→ EXERCISE BRIEF: Report each line of the entries that includes "computer" by copying it.

Collection entries:
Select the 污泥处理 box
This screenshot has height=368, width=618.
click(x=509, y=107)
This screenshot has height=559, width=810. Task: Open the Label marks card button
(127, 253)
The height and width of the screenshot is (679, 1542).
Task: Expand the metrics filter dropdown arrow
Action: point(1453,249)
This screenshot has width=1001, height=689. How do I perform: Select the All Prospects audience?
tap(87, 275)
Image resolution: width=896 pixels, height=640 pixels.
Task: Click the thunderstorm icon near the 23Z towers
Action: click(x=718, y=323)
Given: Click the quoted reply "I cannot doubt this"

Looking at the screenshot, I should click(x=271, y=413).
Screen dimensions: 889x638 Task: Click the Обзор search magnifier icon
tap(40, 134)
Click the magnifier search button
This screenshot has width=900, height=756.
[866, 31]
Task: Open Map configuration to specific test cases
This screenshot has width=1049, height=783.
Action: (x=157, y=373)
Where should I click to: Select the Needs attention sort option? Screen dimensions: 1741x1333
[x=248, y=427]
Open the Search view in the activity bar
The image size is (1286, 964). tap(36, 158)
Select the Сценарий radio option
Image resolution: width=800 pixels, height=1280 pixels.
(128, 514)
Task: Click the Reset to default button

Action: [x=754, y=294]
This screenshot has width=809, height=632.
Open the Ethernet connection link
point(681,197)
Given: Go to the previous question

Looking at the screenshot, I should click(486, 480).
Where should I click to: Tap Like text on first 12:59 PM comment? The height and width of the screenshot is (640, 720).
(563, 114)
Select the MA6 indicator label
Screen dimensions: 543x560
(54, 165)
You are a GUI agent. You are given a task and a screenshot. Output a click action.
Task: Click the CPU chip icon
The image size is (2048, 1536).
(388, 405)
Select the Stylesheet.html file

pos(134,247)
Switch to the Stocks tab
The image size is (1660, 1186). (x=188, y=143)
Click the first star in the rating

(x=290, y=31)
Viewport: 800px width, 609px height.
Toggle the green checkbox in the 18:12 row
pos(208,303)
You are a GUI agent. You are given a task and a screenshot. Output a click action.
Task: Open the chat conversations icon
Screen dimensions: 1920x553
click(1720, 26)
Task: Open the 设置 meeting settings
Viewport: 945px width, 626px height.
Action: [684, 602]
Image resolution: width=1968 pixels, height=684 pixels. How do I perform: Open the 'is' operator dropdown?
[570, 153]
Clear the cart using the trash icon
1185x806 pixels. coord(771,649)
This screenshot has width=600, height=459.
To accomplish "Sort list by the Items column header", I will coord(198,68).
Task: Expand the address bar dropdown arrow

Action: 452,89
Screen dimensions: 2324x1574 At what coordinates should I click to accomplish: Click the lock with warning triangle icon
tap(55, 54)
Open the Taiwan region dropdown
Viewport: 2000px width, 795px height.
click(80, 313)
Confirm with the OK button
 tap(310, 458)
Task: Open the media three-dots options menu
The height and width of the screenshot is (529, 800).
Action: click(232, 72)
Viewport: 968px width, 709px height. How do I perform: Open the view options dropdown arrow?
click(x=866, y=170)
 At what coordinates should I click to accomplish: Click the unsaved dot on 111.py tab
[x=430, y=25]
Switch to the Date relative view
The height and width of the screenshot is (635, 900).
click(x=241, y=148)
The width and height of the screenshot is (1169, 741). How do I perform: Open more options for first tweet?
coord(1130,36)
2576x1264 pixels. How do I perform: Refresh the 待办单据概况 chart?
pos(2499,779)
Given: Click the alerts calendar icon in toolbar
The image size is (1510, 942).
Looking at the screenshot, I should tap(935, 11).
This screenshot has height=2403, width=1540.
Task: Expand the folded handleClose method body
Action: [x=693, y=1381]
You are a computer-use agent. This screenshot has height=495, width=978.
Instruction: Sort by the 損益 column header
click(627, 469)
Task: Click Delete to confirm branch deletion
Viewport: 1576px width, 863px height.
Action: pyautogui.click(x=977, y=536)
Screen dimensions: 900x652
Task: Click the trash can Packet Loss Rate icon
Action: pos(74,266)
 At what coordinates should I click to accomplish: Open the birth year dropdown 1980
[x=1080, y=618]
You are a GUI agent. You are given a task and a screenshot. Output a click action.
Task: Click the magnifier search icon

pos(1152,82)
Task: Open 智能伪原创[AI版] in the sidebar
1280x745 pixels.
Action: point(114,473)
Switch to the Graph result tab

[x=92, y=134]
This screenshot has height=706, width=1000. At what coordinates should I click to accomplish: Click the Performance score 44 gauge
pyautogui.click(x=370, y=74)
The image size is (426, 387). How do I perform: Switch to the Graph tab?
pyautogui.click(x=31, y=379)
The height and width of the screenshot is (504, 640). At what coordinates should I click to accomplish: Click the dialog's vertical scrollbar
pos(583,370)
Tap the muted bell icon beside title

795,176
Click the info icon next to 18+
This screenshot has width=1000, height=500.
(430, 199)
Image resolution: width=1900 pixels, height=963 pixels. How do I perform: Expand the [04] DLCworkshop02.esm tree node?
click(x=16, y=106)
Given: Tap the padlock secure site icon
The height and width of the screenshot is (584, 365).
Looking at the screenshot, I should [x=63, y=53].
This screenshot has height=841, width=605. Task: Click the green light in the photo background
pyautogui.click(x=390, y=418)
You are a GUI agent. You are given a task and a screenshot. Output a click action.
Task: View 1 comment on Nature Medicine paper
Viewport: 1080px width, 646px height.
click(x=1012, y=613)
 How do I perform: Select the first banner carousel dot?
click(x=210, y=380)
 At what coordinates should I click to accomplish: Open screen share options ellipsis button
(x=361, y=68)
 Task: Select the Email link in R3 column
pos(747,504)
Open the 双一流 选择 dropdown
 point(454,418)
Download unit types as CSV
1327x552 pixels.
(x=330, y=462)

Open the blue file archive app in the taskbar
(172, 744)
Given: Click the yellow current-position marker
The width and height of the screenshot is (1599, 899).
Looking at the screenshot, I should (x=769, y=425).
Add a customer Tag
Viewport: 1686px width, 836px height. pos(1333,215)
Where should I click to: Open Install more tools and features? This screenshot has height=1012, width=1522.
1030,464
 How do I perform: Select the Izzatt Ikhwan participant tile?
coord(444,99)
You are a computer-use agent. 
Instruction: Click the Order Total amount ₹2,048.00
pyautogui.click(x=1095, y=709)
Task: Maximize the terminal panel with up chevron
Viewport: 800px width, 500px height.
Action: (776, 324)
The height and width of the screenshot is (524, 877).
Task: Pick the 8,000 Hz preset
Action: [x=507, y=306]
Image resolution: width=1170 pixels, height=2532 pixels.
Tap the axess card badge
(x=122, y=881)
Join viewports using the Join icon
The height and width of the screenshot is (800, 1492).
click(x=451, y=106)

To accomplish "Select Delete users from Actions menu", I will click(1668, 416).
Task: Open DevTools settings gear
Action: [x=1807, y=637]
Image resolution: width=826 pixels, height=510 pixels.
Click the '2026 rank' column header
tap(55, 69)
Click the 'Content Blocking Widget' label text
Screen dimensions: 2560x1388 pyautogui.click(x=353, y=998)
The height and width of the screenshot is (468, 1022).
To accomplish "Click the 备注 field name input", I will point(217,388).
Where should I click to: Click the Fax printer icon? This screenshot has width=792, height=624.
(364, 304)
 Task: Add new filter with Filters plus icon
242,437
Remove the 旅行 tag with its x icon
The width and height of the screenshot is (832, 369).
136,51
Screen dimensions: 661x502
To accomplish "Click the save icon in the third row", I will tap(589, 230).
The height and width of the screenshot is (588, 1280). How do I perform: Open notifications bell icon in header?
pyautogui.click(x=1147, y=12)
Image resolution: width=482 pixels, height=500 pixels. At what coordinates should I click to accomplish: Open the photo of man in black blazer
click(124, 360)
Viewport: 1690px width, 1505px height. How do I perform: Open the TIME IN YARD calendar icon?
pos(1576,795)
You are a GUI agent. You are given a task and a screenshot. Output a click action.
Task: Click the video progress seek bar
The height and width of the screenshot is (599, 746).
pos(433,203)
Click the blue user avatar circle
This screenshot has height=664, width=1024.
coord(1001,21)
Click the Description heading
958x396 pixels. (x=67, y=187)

→ SOLUTION FOR THIS PROBLEM:
You are a computer-use agent. This screenshot has height=495, width=978.
You are a computer-use agent. 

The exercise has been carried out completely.